8. Organize your memory cards
Keep the blank memory cards in its containers and keep them in your pant pocket and the filled ones, in your vest upper pockets. That way you wouldn't mix them by accident. When your camera's LCD says you have 15 shots left, replace the card.

9. Shoot Raw
Shoot native raw instead of TIFF or DNG. That's NEF for Nikon, CRW for Canon, PEF for Pentax. When the camera is saving into any other format, some definition are lost during the conversion. When the camera is saving raw, it saves everything that it saw.

10. Swiss Army/Utility Knife
Get the one with the longest blade. Usually this type has less tools along with it. In the last CB4, it was demonstrated that a 4 inch sharp blade can shave off a young coconut faster than a machete. Make sure you have one on you at all times except in the city. Make sure you remove this from your vest when you are out shooting street. It's illegal.

11. LED Torchlight & Lighter
Another utility tool you need to have on you at all times in your vest or cargo pant.

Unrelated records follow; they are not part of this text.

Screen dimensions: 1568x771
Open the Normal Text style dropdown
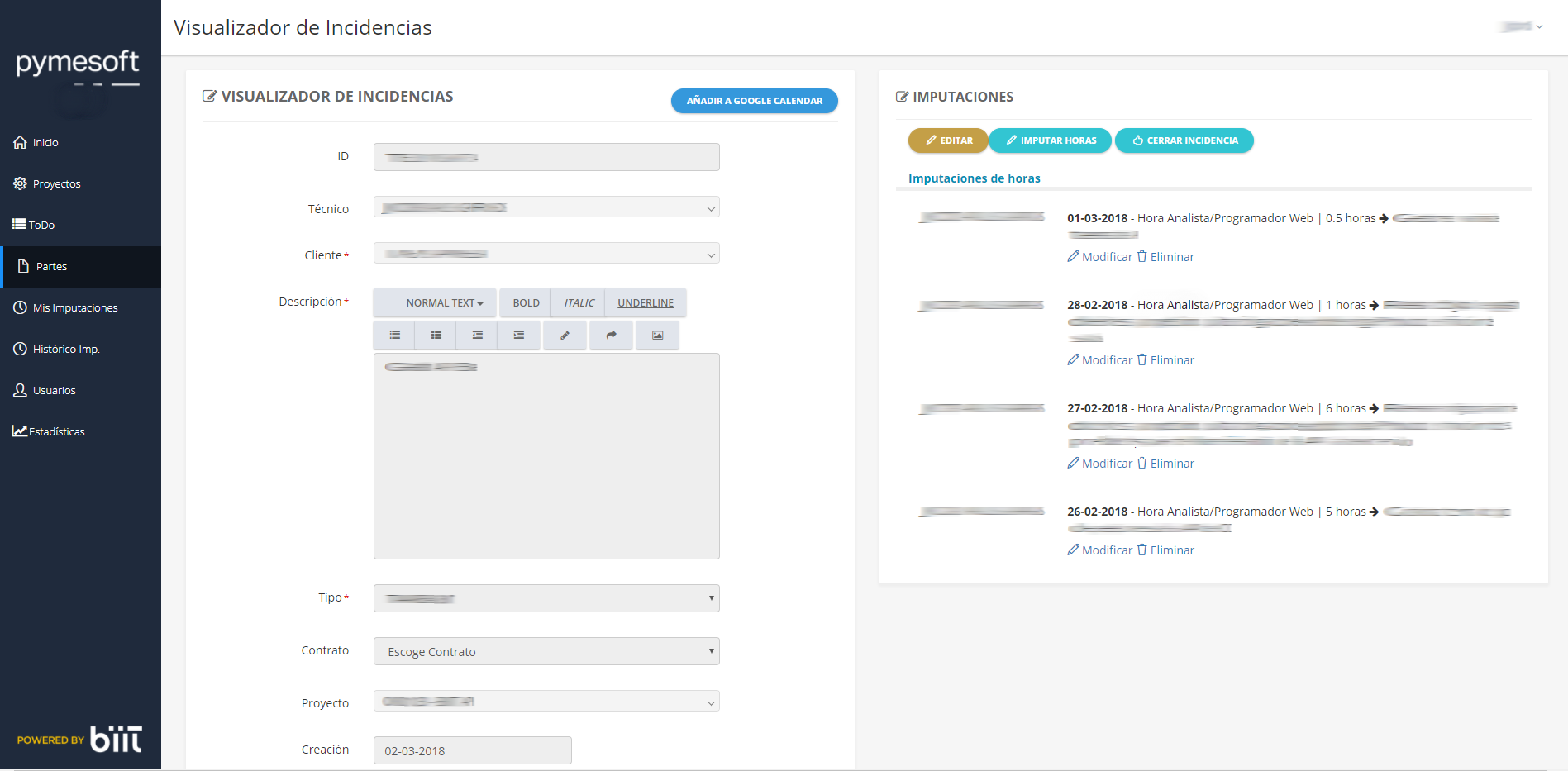tap(436, 303)
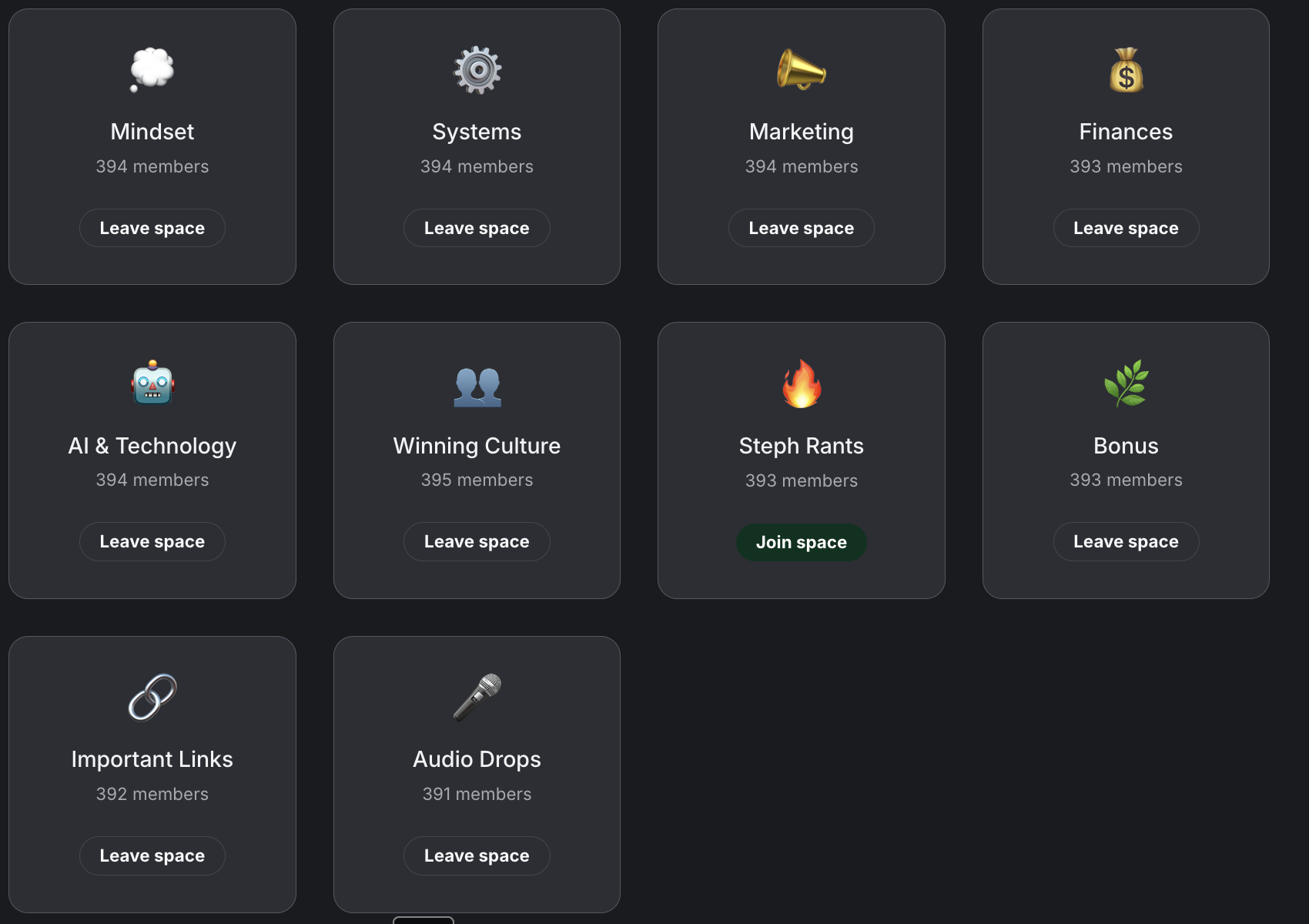Screen dimensions: 1309x924
Task: Open the Important Links space title
Action: click(152, 759)

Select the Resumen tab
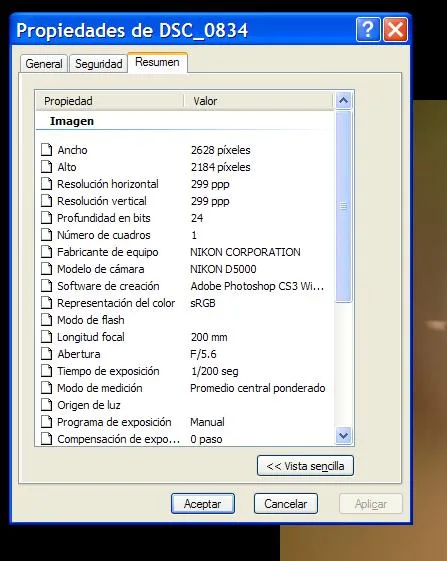click(x=157, y=62)
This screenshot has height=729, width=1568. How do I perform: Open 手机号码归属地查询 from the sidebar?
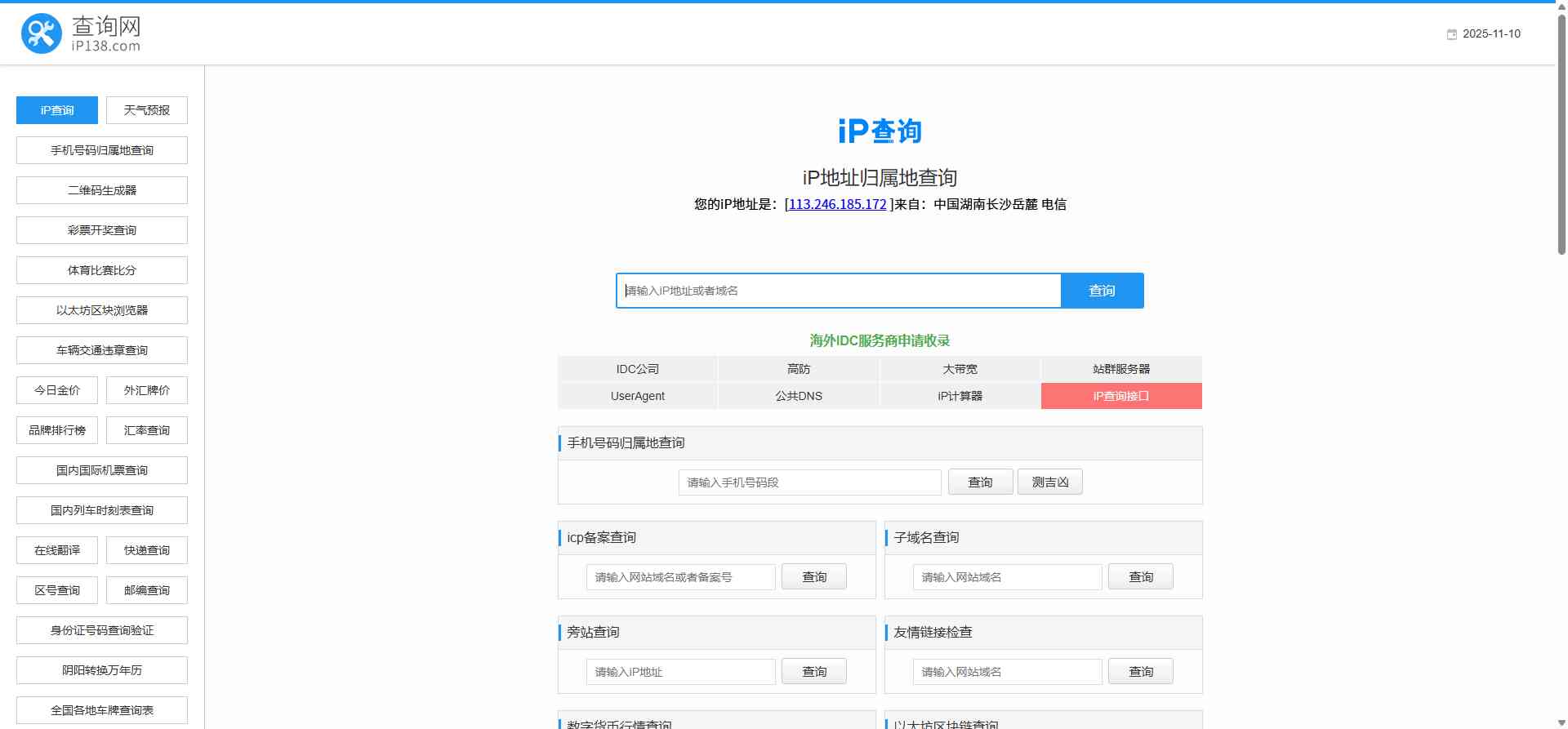point(102,150)
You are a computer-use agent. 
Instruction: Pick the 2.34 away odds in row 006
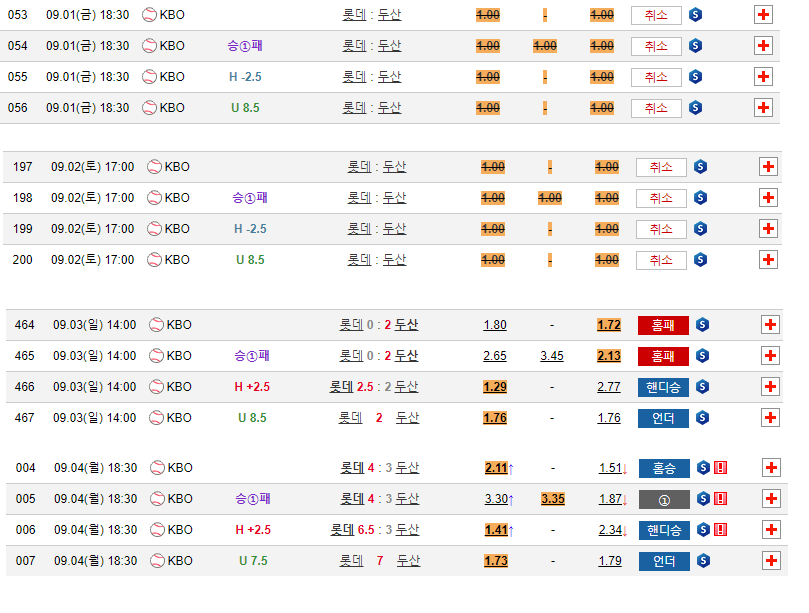pyautogui.click(x=609, y=530)
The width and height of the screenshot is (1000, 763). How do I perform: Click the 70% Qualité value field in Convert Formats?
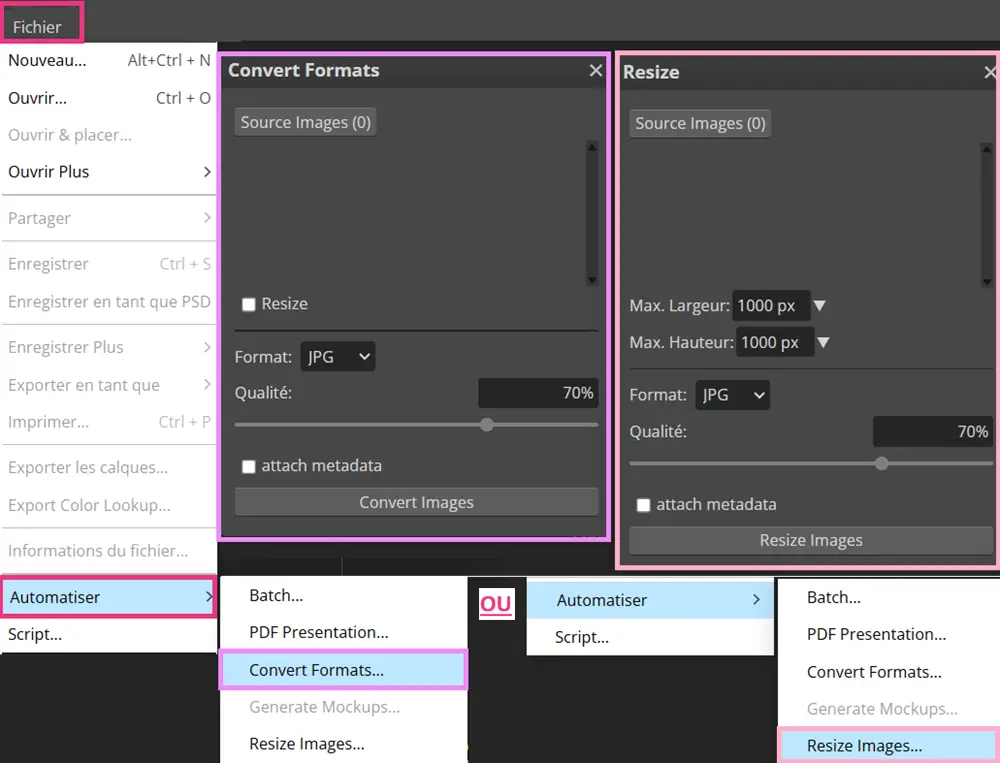coord(539,392)
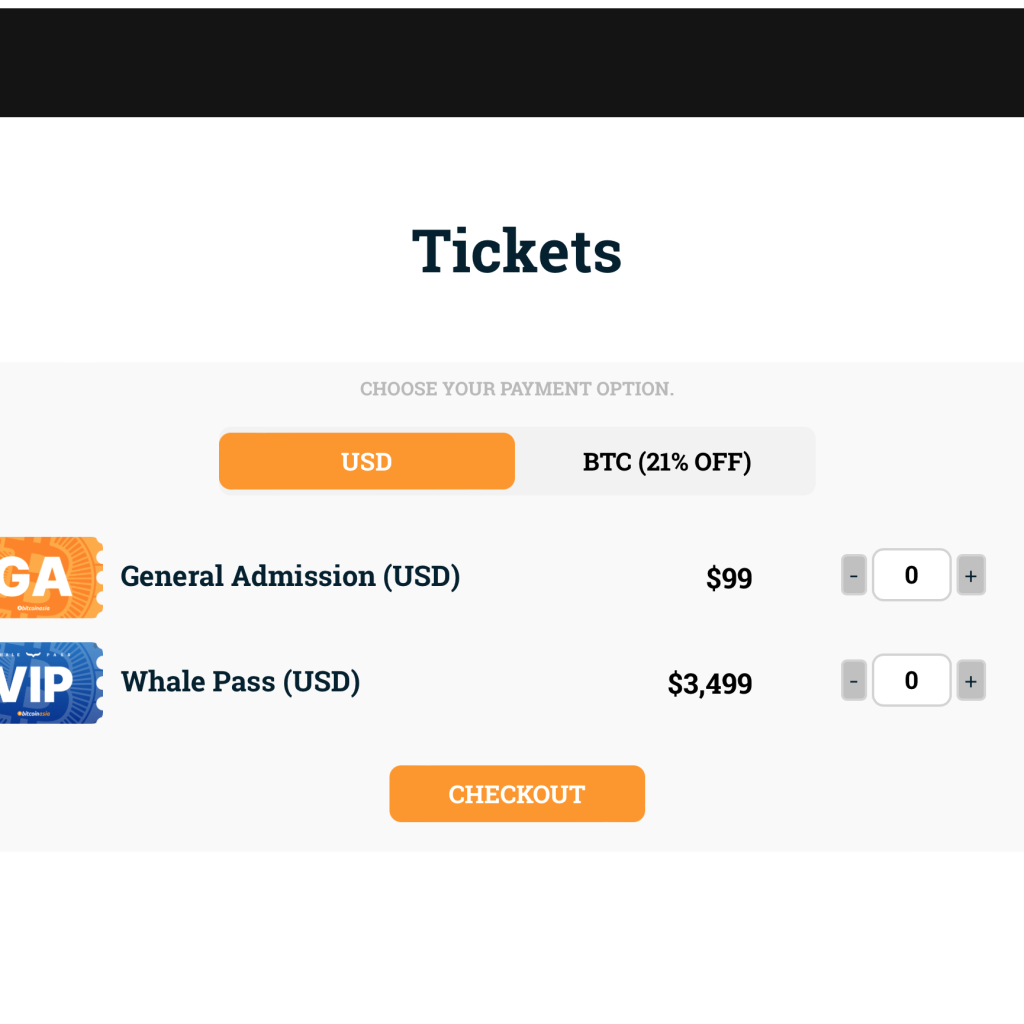Click the blue VIP Whale Pass ticket icon
The height and width of the screenshot is (1024, 1024).
[x=50, y=683]
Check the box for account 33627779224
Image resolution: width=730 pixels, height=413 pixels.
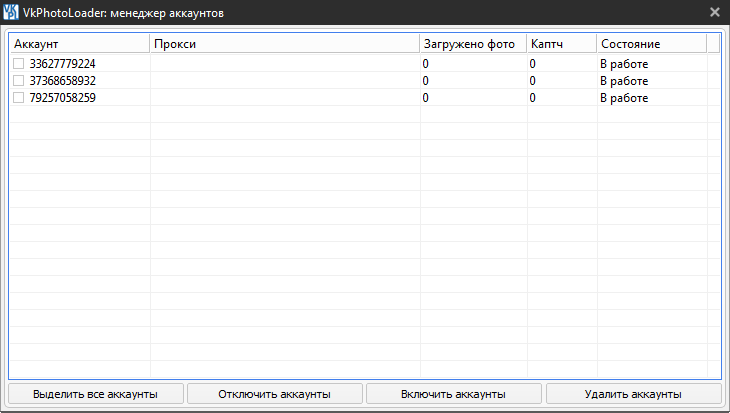click(19, 64)
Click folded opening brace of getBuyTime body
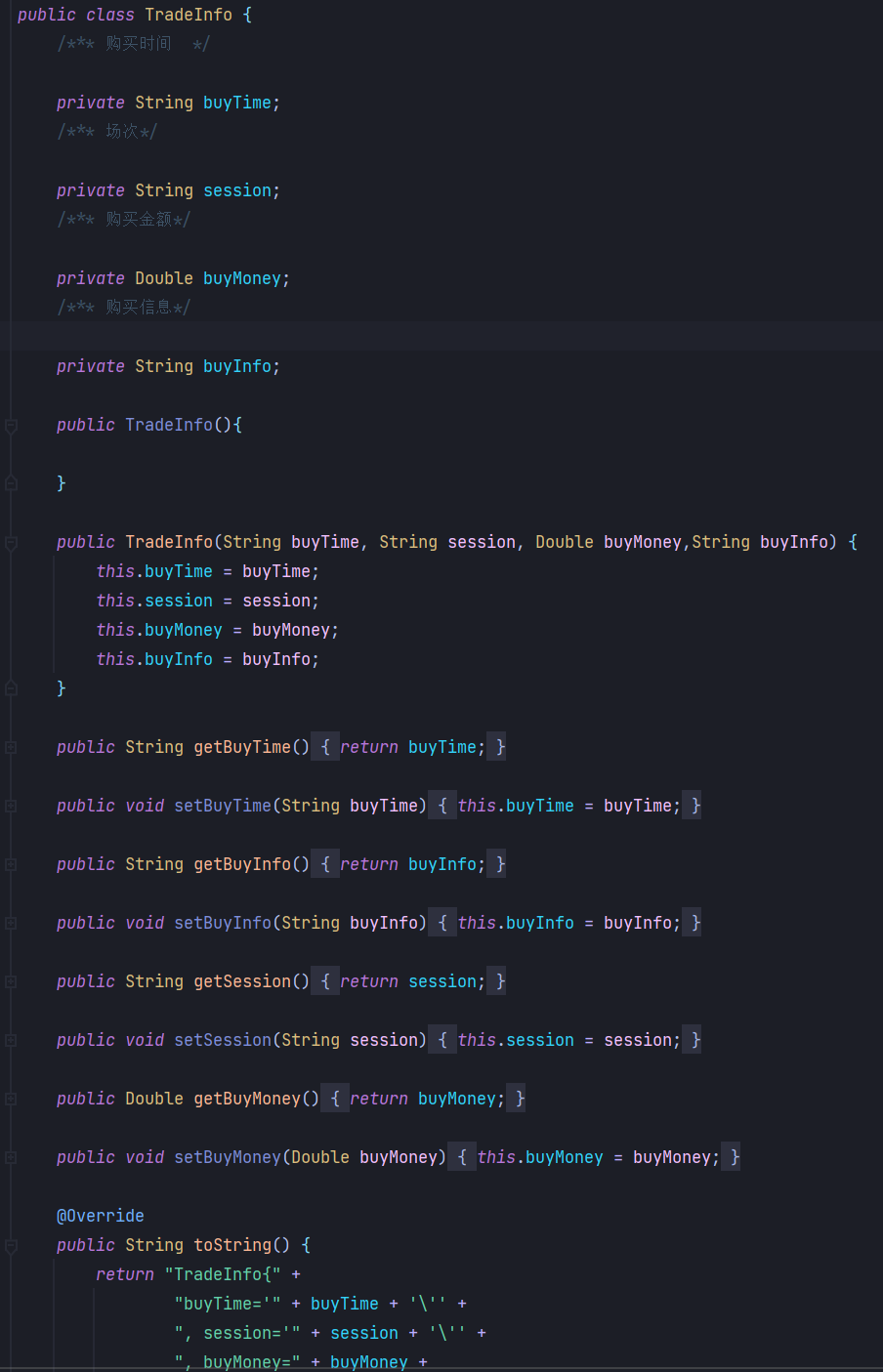883x1372 pixels. tap(325, 747)
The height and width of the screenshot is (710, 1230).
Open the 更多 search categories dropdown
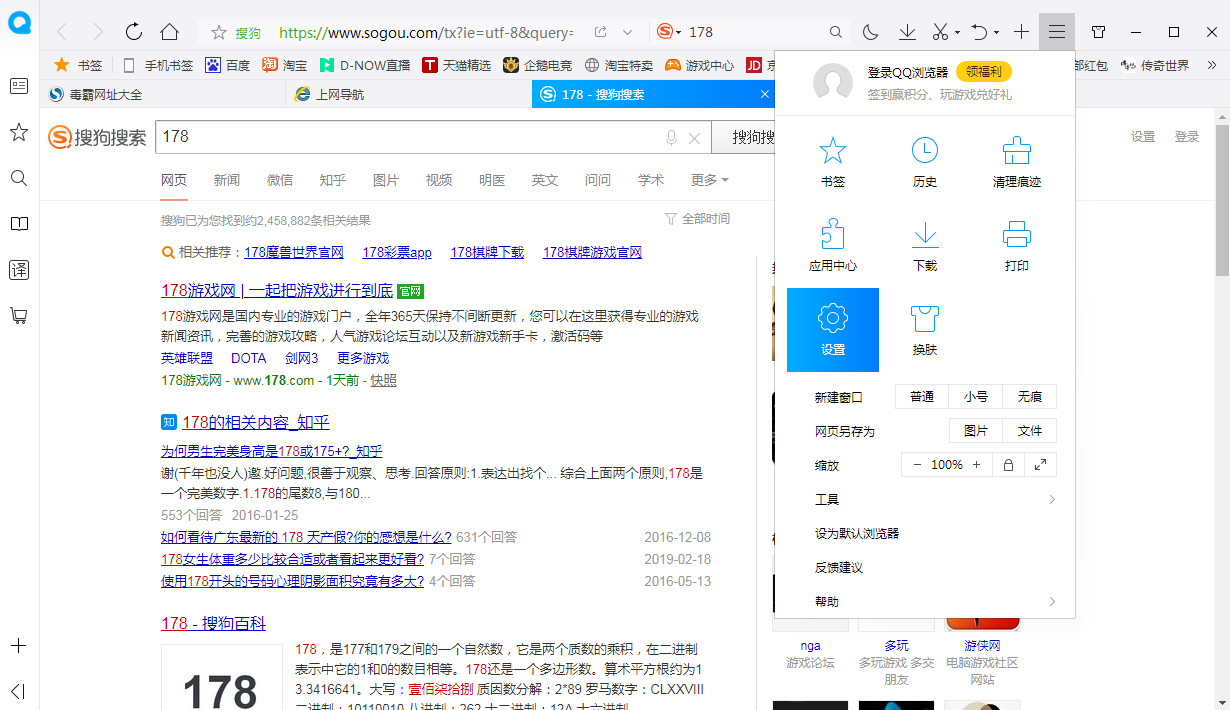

It is almost futile fumbling for a torchlight or anything for that matter, groping in the dark at night. As for the lighter, you can use that to start a camp-fire to cook something when you are lost or stranded in the woods.

12. Compass/Map/GPS
Except for Mount Kinabalu or other tourist-centric mountains, study the rain forested region you are trekking. We called this back in the military days "Direction Awareness". Try to remember certain visually obvious landmarks on the terrain in relation to the compass heading. Go at least to 5000m above the terrain on GoogleEarth and print that mosaic. Mark which side is North/South/East/West. This is your map.Use it with your compass. As for GPS, get the type that can read signals indoors. Most hand-held GPS are pretty useless inside the dense rainforest and you need to find an open window in the canopy above you to get a good reading of your current location.

13. Two Man tent
You will be sleeping outdoors and you need a rainproof wind resistant tent. Two Man tent is big enough to keep you and your things in but light enough to carry. Go see Coleman's Sun Dome.

14. 60 litres backpack
This is the volume of things the backpack can keep in. Try to put everything very important first, you need into this bag. Any leftovers, you probably not need it unless you have a porter. You could get a bigger backpack like the 70 litres but the bigger the backpack, you probably end up with a broken back or a slipped disc.

15. Fit & Healthy
This is the only way you can enjoy the adventure.